Es kommt noch schlimmer: Nicht nur, dass doppelte und in einigen Teilen Österreichs sogar dreifache Pendlerförderungen (Pendlerpausche, Pendlereuro, zusätzliche Pendlerhilfe z.B. Niederösterreichs) sowie das Dieselprivileg bleiben werden, es wird ja zusätzlich ein bedingungsloser Klimabonus eingeführt. Um bei der Familie in Schwarzenberg zu bleiben: In ihrem Fall bringt das weitere 600 Euro pro Jahr. Auf Basis der von ÖVP und Grünen vereinbarten Systematik ist ihre Gemeinde von der Statistik Austria entsprechend eingestuft worden. Würden sie im benachbarten Dornbirn leben, müssten sie sich mit 399 Euro begnügen.
Das führt zur nächsten Fragwürdigkeit: Die beiden Gemeinden sind durch einen Berg getrennt, halbstündlich verkehrt über die Passstraße jedoch ein Bus, Fahrzeit gerade einmal rund 15 Minuten. Für österreichische Verhältnisse ist das außerordentlich gut, wäre die Benützung jedenfalls eher zumutbar als etwa im niederösterreichischen Göstling, wo nicht einmal stündlich ein Bus vorbeikommt, die Fahrzeit in den nächstgrößeren Ort (Waidhofen an der Ybbs) gut 50 Minuten beträgt und der Klimabonus gleich hoch ist wie in Schwarzenberg. Aber das ist jetzt müßig: Hier entsteht schlicht und ergreifend kein Lenkungseffekt im Sinne des Klimaschutzes; im Gegenteil.
Das Problem ist, dass das für eine Masse so ist, auch in Haushalten mit niedrigerem Einkommen und in anderen Regionen werden höhere CO2-Preise eher leistbar.

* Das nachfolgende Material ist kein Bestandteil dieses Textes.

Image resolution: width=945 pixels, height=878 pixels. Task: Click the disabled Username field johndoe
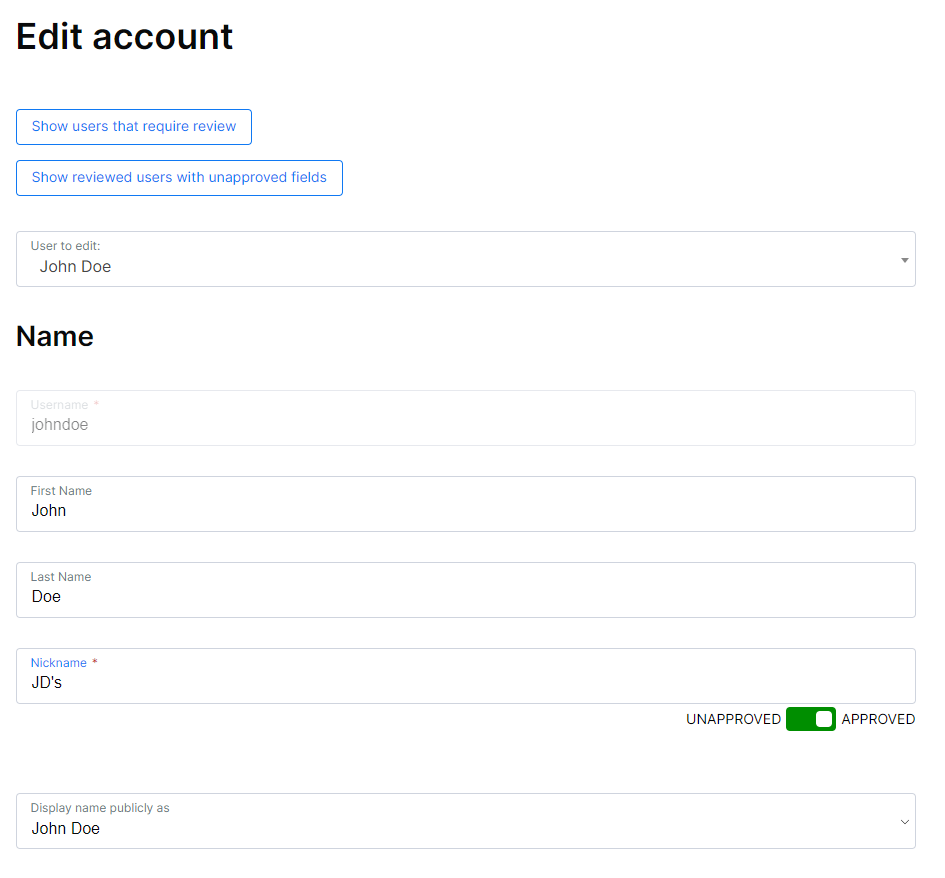466,418
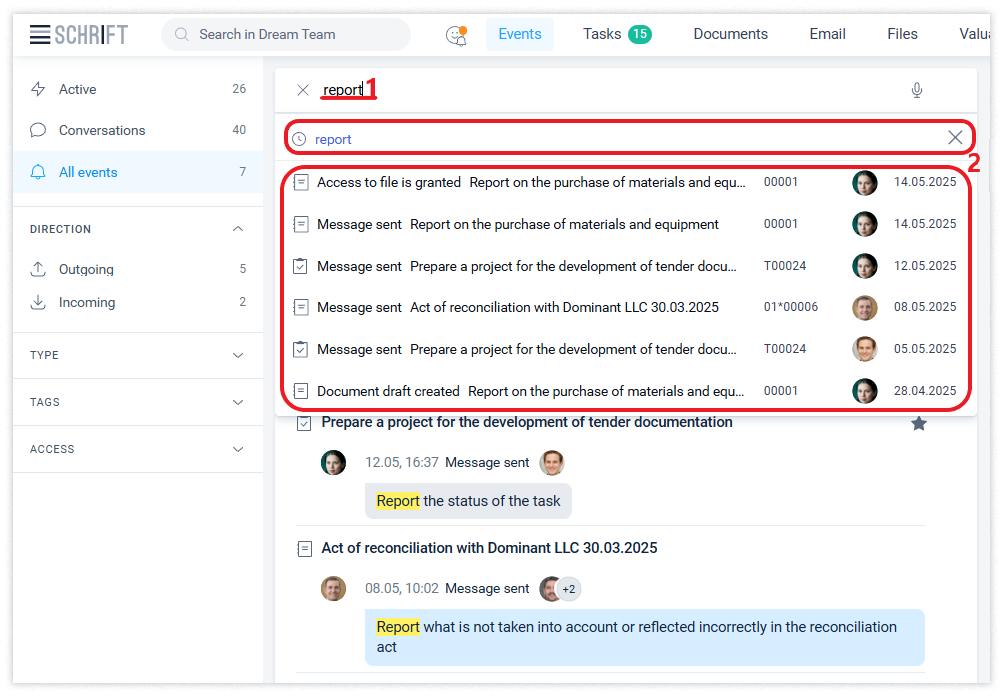Click the microphone voice search icon
This screenshot has height=697, width=1003.
point(916,91)
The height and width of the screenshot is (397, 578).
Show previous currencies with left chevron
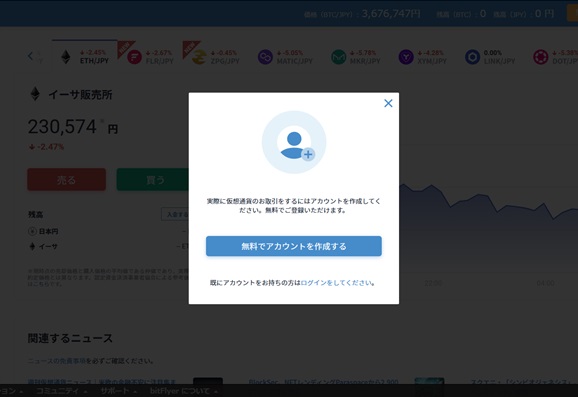pos(31,56)
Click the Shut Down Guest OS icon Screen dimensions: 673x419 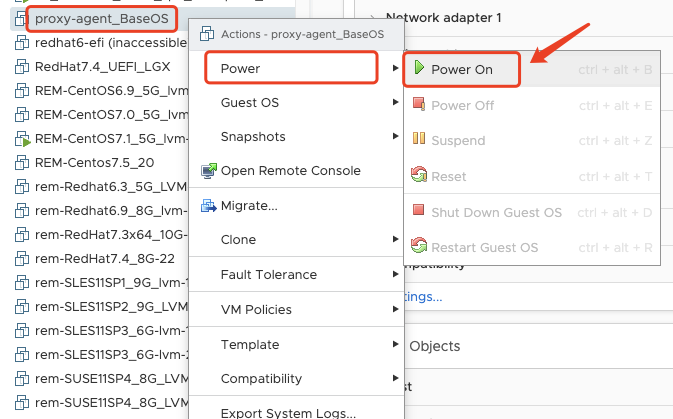(x=419, y=212)
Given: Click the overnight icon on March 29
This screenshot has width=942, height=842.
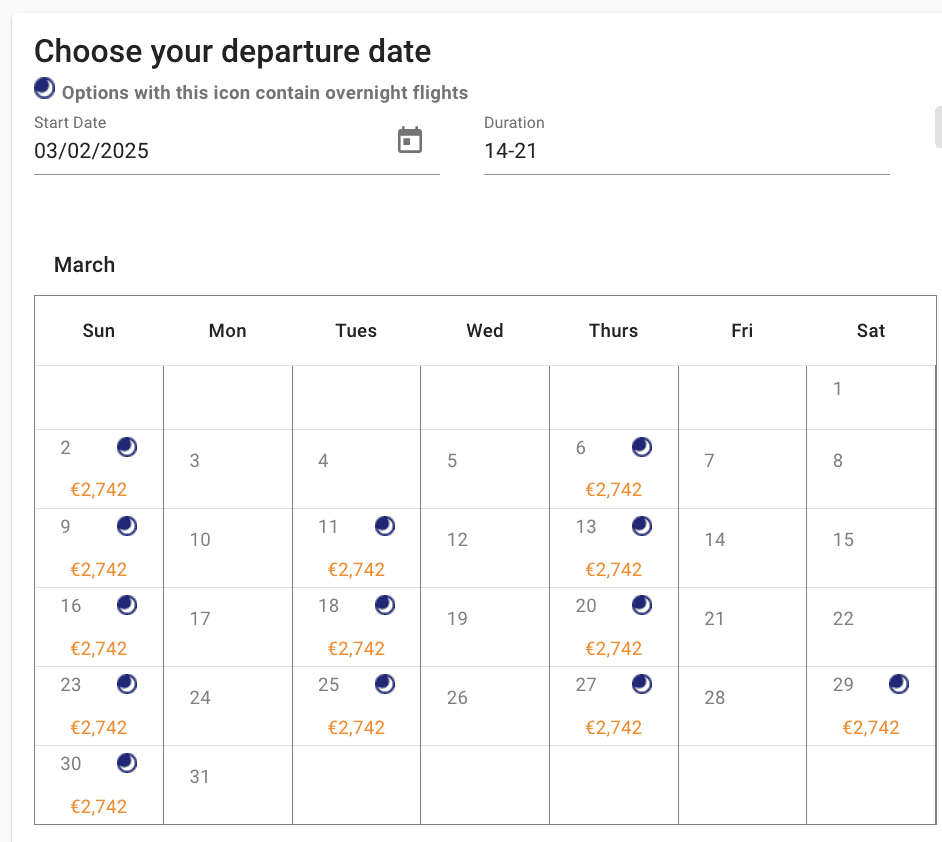Looking at the screenshot, I should coord(899,684).
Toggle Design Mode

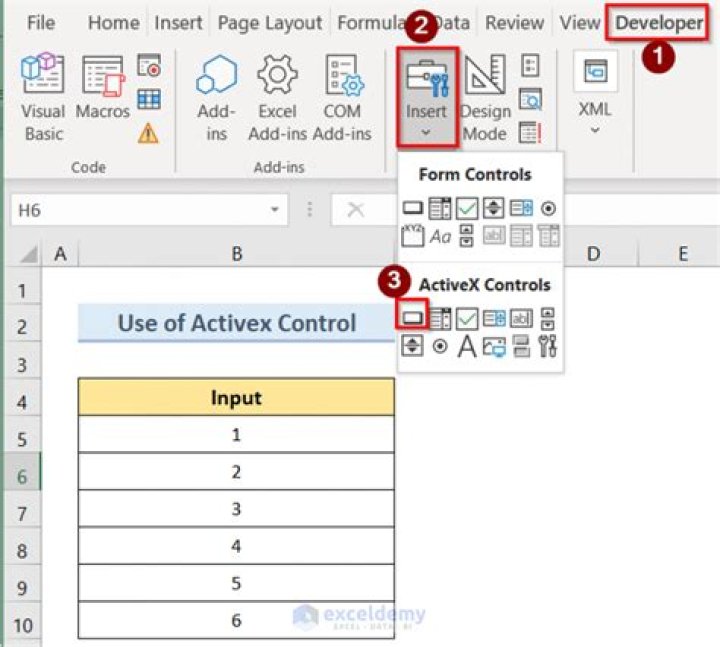click(485, 98)
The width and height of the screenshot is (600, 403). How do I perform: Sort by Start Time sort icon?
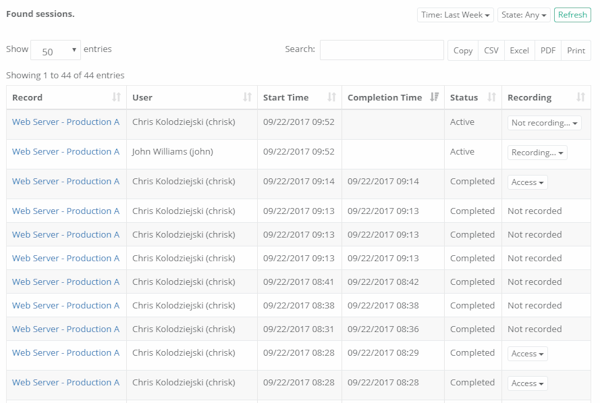(x=332, y=98)
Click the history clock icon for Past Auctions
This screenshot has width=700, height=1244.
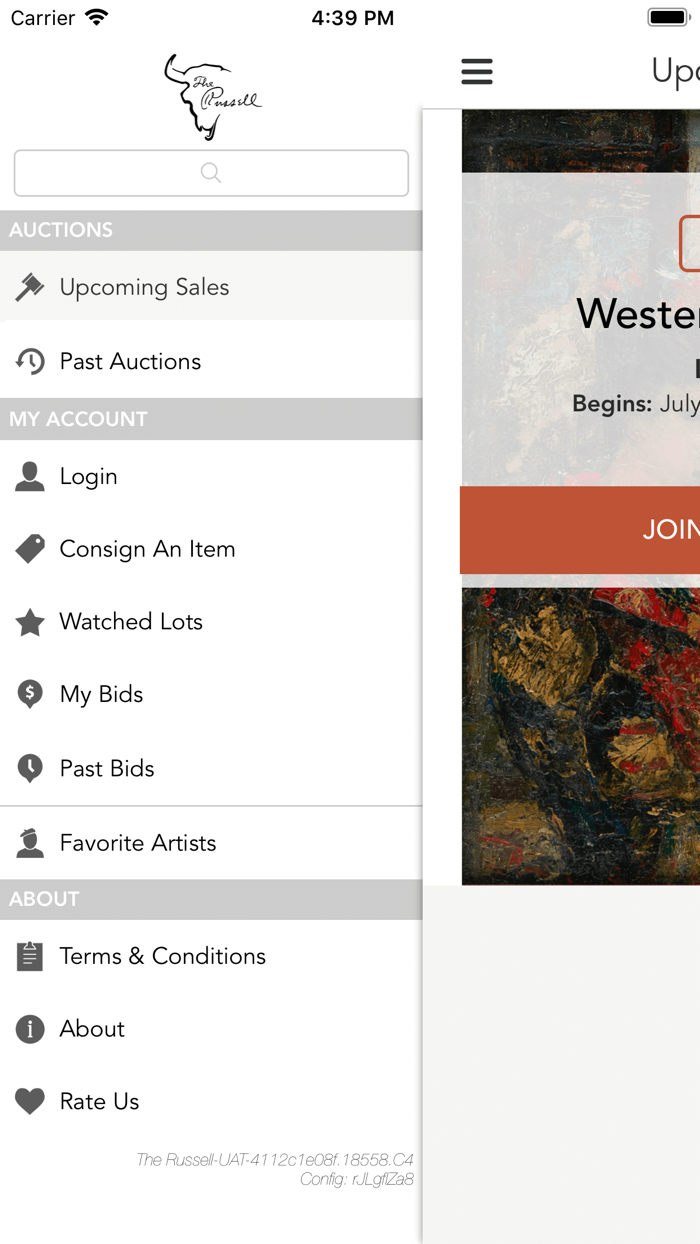point(30,362)
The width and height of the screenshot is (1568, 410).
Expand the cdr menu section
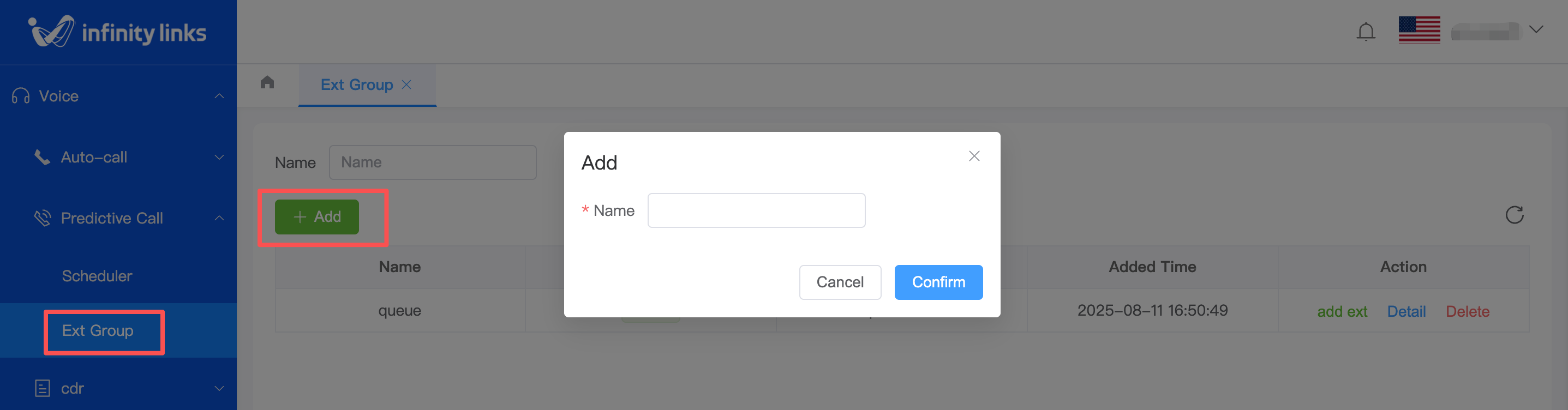pyautogui.click(x=219, y=388)
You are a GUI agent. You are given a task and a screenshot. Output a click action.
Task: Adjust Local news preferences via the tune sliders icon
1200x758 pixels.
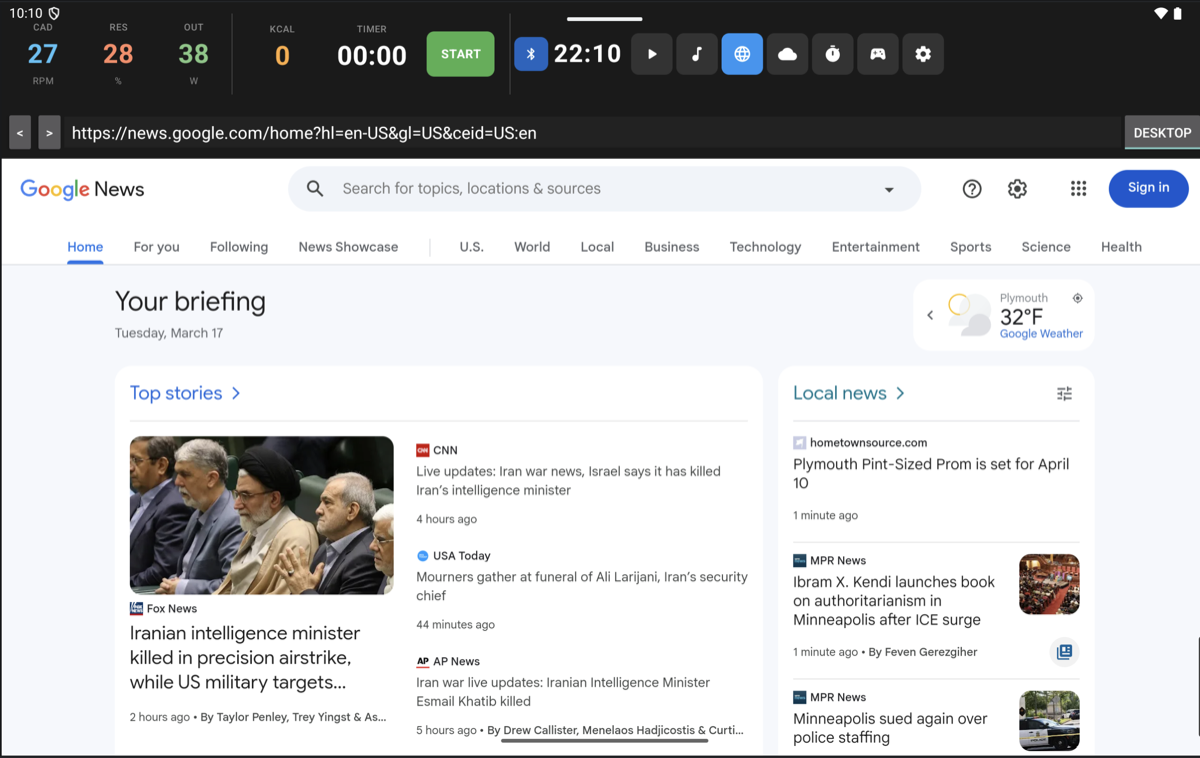pos(1064,393)
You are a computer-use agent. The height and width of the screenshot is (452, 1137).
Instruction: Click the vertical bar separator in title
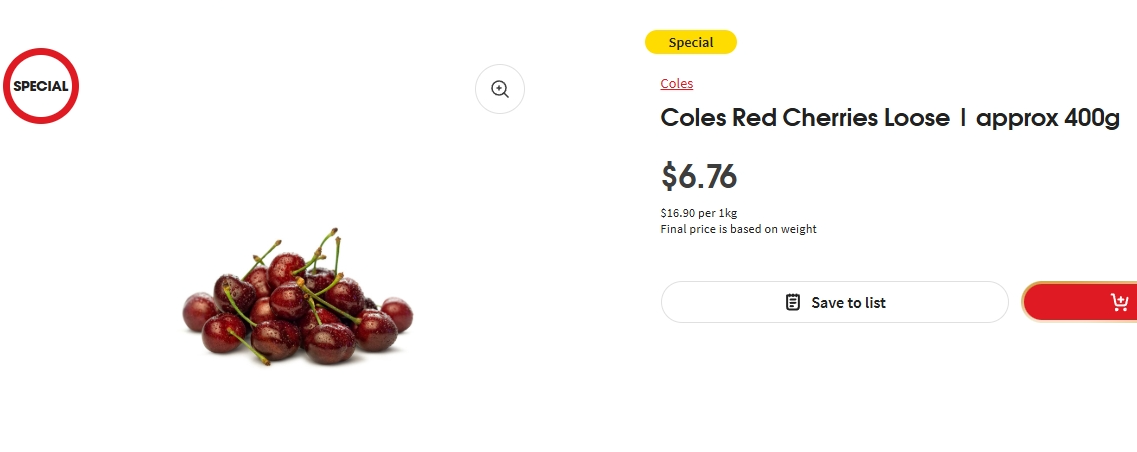(x=963, y=118)
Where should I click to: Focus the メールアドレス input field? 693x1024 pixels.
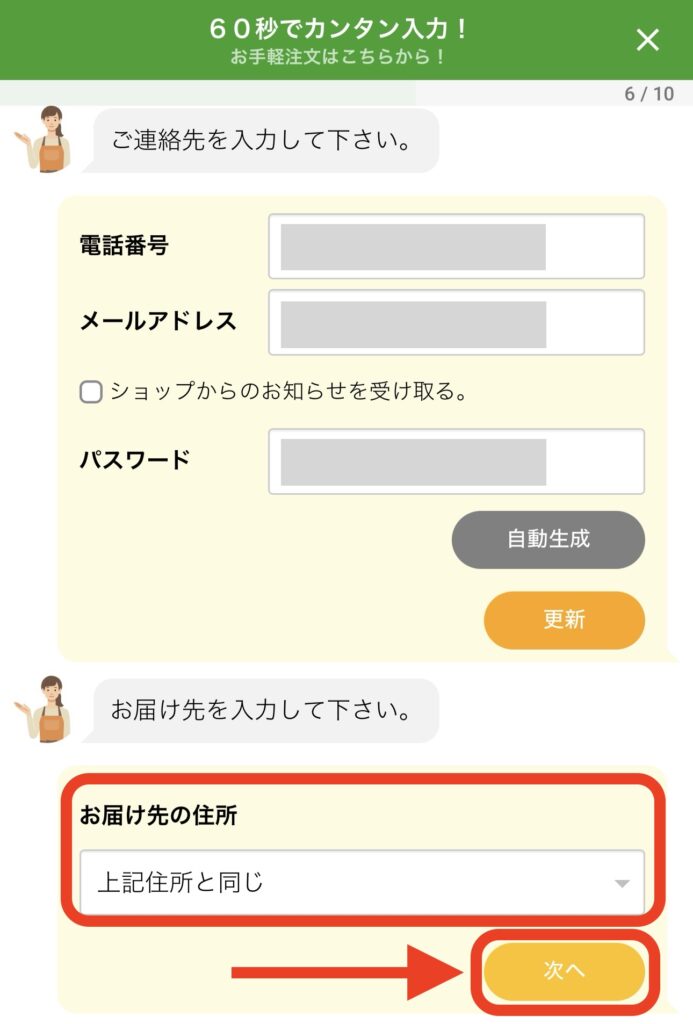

Ja, sogar das gut gemeinte 1-2-3-Ticket, das nunmehr Klimaticket heißt, wird zu einer freundlichen Geste des Staates degradiert, das man annehmen kann, aber nicht muss, so lange es gut und künftig – gemessen am verfügbaren Einkomme – sogar preiswerter möglich ist, mit einem Auto mit Verbrennungsmotor unterwegs zu sein.